An initially small staff was stretched thin as the company tackled international expansion, compliance and cybersecurity after starting up in 2017, he said.
“It’s a tremendous burden,” Hillmann said Wednesday. “As a result, there were some gaps in our compliance system in the first two years.”
Hillmann said Binance is in settlement discussions with US regulators but added he can’t provide a time-line or potential settlement amounts. In an interview with the Wall Street Journal, Hillmann said remediations will be “likely a fine, could be more....We just don’t know. That is for regulators to decide.”
The Department of Justice, Internal Revenue Service, the Securities and Exchange Commission and Commodity Futures Trading Commission have been probing Binance over the last few years. The exchange has also faced calls for more transparency about its asset reserves and corporate structure.
Hillmann said Binance can’t discuss “ongoing conversations” with regulators, while adding that they have been “very collaborative.”
“It’s greatly to the benefit of users,” he said. “We just want to put it behind us.”
The DoJ, IRS, SEC and CFTC didn’t immediately reply to requests for comment sent outside regular business hours.

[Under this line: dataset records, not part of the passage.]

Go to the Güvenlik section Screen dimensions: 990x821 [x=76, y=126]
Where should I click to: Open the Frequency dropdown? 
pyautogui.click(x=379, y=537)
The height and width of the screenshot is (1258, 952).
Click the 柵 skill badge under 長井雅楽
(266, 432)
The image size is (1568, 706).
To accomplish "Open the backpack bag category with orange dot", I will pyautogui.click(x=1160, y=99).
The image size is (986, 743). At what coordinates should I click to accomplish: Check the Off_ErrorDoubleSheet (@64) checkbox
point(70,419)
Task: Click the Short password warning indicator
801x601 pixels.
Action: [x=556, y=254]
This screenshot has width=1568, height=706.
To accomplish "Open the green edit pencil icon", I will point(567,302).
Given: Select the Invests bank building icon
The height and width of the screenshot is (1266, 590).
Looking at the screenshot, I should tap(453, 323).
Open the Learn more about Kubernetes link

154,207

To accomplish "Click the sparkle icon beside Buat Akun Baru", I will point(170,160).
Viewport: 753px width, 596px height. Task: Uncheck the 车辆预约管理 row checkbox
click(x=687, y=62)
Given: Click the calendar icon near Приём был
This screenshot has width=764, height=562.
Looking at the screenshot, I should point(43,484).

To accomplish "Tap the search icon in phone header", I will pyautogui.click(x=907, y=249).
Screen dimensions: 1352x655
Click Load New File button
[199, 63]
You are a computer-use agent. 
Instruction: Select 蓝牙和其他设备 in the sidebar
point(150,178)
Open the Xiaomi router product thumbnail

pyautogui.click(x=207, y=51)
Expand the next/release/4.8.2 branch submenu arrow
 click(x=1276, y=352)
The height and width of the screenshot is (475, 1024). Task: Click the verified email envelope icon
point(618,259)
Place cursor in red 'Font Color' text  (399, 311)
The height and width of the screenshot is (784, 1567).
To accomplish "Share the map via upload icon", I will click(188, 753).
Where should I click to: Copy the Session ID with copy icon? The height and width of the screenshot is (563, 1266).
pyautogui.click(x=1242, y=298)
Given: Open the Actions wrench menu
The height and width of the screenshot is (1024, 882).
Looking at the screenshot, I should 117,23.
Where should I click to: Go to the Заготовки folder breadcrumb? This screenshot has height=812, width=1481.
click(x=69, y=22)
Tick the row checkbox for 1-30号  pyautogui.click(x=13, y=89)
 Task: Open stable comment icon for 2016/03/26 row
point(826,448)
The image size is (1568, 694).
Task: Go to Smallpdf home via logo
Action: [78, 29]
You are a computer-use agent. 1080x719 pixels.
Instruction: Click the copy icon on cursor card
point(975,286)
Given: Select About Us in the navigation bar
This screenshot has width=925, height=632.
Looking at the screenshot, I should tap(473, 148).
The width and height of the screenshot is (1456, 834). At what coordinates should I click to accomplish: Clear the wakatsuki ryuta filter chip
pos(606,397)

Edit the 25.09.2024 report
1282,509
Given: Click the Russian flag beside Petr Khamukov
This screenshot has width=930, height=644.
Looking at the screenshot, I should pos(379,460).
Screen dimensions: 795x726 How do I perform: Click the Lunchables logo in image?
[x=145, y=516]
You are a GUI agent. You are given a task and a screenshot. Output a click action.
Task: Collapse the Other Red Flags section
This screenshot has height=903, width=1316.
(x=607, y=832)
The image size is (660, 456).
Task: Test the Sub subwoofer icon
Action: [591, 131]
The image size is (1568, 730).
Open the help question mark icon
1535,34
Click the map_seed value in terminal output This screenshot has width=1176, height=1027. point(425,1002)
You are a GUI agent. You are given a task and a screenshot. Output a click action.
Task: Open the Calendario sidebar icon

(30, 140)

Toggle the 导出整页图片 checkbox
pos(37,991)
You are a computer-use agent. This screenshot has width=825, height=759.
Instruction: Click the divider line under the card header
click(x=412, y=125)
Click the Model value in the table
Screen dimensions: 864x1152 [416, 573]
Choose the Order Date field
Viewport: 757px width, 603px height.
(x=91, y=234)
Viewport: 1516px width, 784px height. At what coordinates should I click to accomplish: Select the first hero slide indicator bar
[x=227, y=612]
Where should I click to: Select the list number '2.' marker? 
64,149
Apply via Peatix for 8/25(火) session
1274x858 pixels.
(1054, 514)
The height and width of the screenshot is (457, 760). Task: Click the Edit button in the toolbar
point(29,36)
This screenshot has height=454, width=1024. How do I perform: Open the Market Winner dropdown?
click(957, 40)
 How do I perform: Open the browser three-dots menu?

In January, Binance was named among counterparties to digital-asset platform Bitzlato, which has been accused of processing millions of dollars in illegal funds.
This month, a New York regulator told Binance’s partner Paxos Trust Co. to stop minting a Binance-branded stablecoin known as BUSD. The regulator told Paxos to halt new issuance over unresolved issues tied to Paxos’s oversight of its relationship with Binance. The SEC separately has sent Paxos a notice alleging that BUSD, the third-largest stablecoin, is an unregistered security.
Binance’s team of compliance experts has expanded dramatically over the last two years to more than 750, Hillmann said. The company recently hired a new chief compliance officer, Noah Perlman, who was previously chief operating officer at Gemini Trust, a smaller crypto exchange.